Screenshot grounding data
--

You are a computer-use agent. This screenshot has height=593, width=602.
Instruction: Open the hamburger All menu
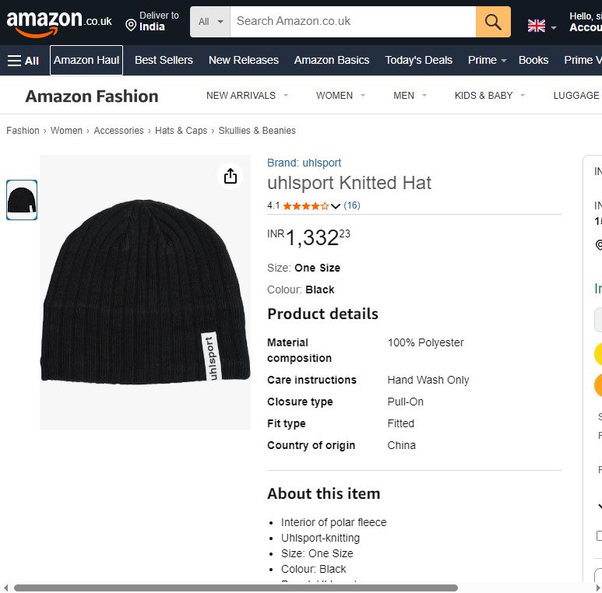[23, 61]
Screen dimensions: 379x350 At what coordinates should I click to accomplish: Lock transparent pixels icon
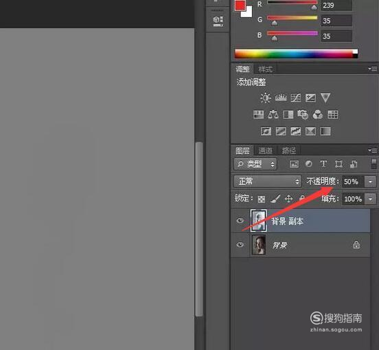click(x=262, y=199)

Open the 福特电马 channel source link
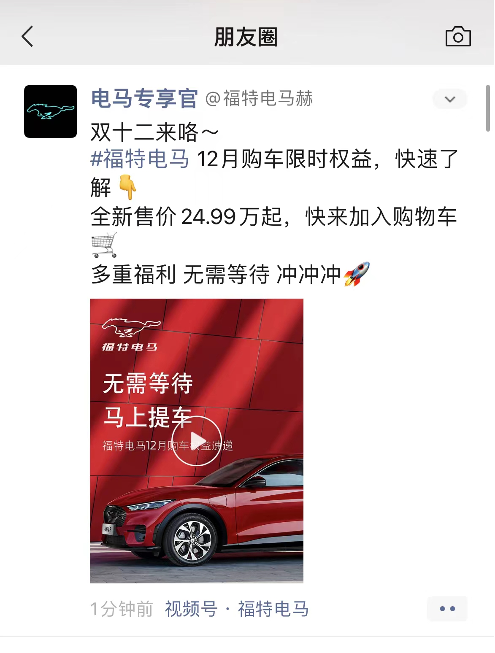coord(273,609)
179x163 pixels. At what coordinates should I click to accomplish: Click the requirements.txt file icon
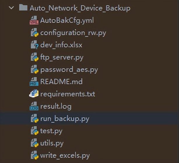[x=34, y=94]
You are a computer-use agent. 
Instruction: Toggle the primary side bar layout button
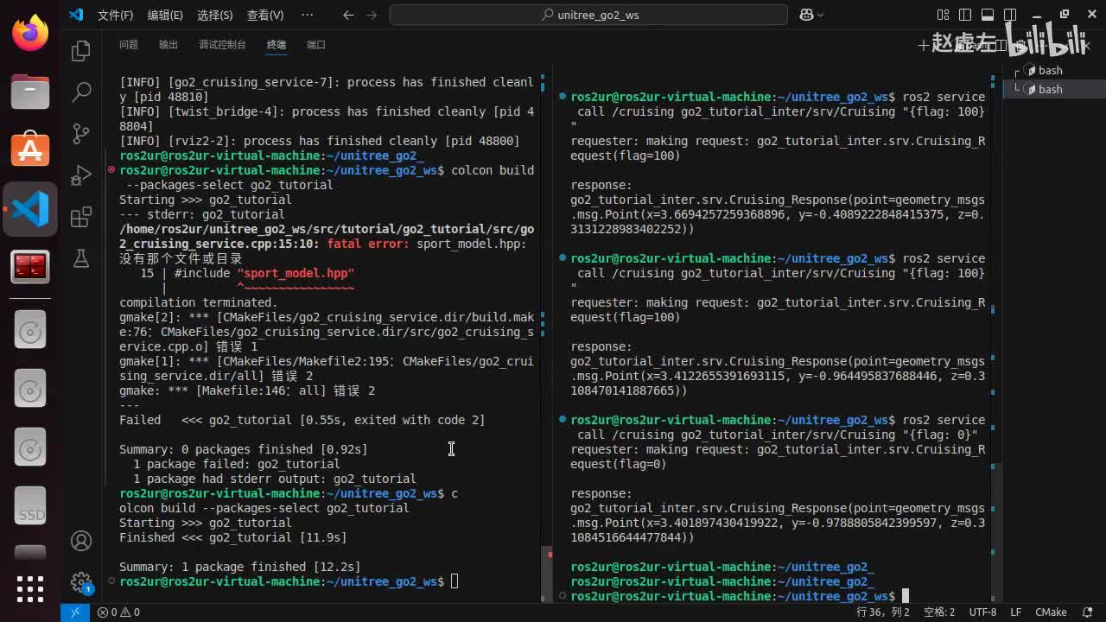click(x=965, y=15)
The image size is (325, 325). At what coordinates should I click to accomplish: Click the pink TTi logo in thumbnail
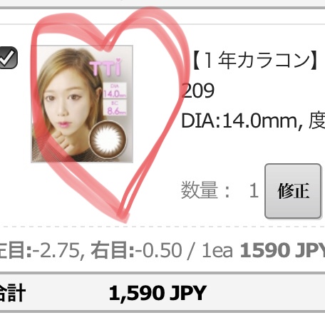click(105, 67)
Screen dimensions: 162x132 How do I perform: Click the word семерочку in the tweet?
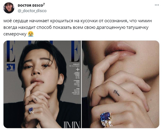tap(15, 34)
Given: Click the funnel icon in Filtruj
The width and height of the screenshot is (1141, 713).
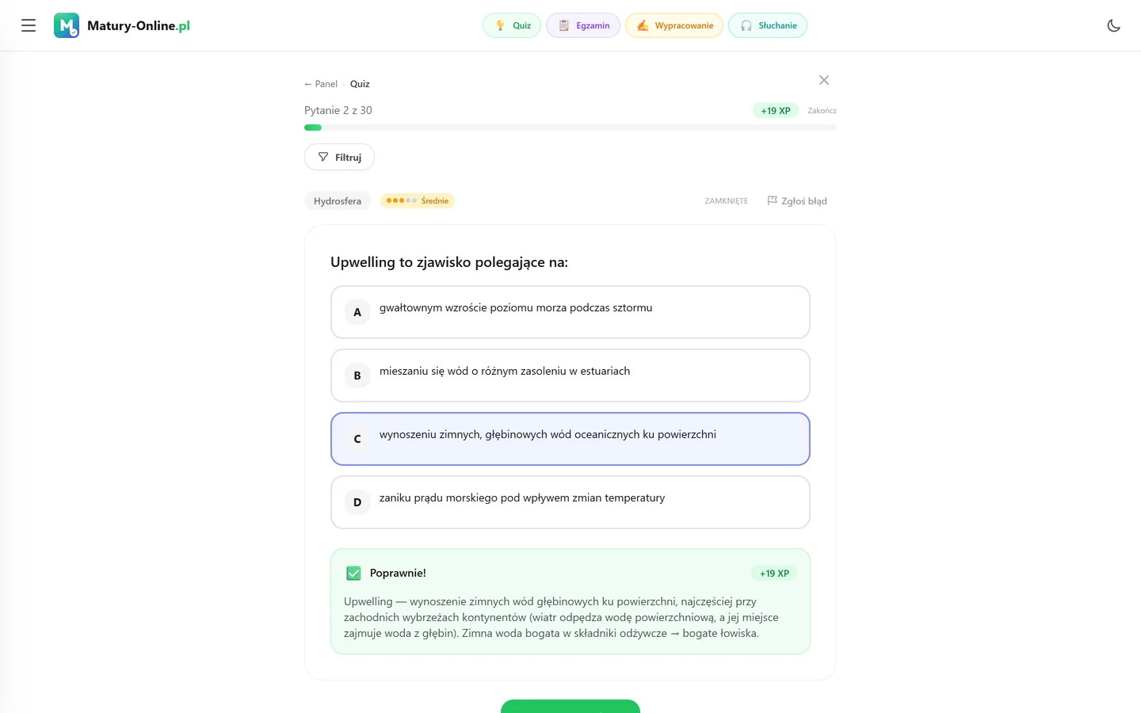Looking at the screenshot, I should [323, 157].
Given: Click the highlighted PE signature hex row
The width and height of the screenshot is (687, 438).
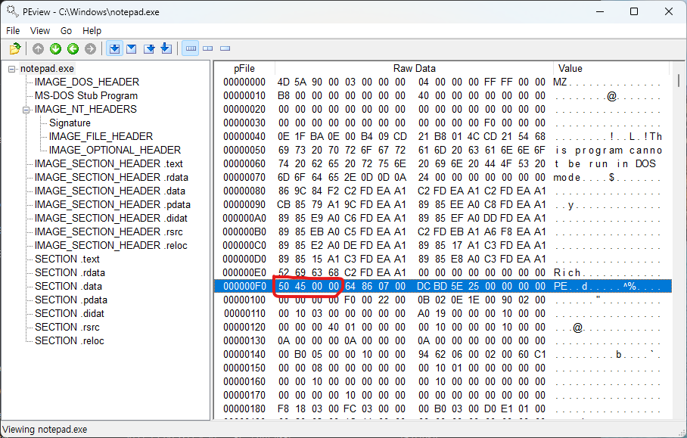Looking at the screenshot, I should [378, 286].
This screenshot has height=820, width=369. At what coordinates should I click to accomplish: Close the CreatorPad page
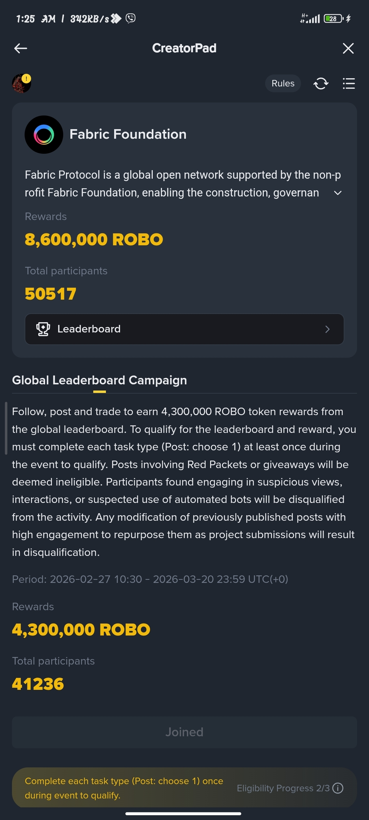point(348,48)
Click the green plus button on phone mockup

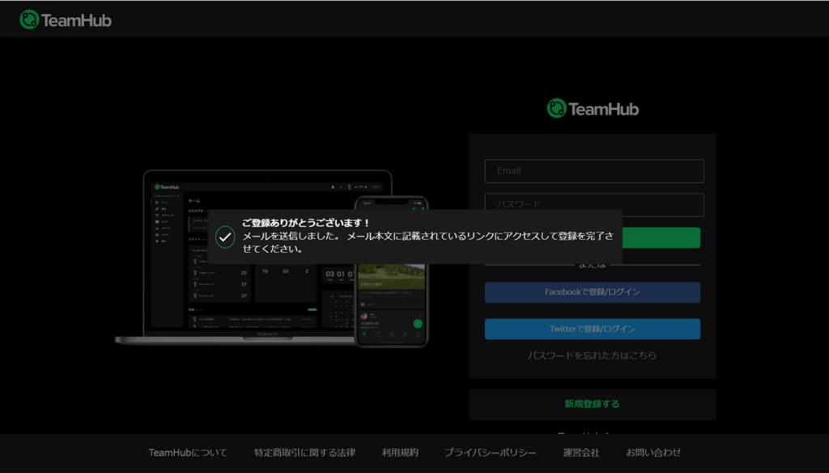click(x=418, y=324)
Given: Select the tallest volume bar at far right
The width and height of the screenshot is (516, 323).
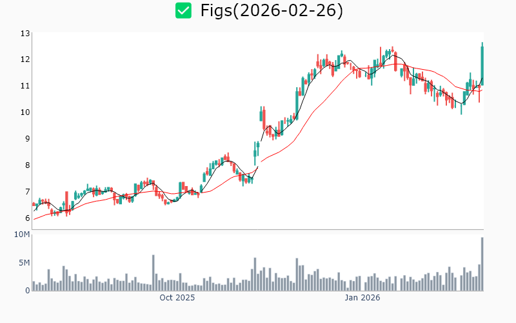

--

_What to do_: For each line above that carries the word "agent", copy it out.

_Reply to the task_:
You are a computer-use agent. This screenshot has height=593, width=602.
You are a computer-use agent. 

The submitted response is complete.